§ Stated problem
Retype every one of the entries below verbatim, preserving each line as given. Omit the pictures from your output.

§ Dataset rows
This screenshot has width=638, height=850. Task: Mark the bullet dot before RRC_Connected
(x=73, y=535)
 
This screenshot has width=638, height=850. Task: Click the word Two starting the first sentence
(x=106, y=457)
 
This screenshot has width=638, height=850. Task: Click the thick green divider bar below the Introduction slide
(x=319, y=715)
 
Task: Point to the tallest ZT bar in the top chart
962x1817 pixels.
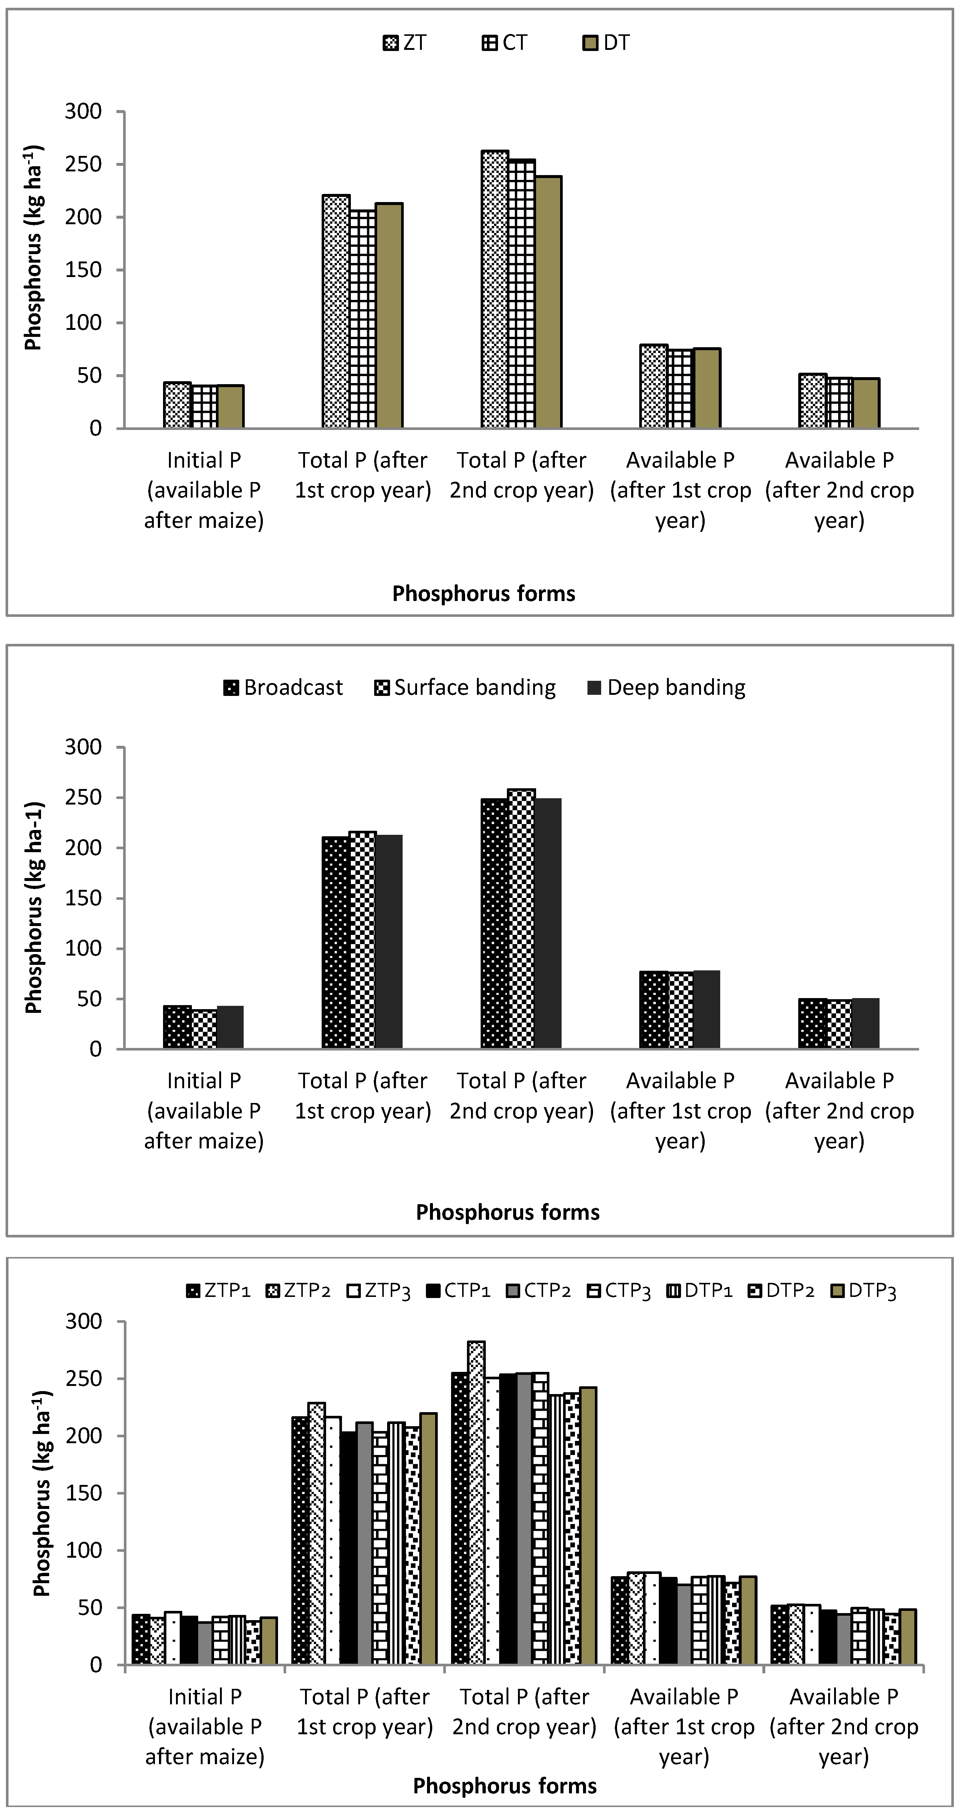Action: [494, 289]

§ Task result
This screenshot has width=638, height=850. Task: Mark the bullet dot before RRC_Connected
(x=73, y=535)
 
This screenshot has width=638, height=850. Task: Click the word Two starting the first sentence
(x=106, y=457)
 
This screenshot has width=638, height=850. Task: Click the thick green divider bar below the Introduction slide
(x=319, y=715)
 
Task: Point to the tallest ZT bar in the top chart
962x1817 pixels.
Action: [494, 289]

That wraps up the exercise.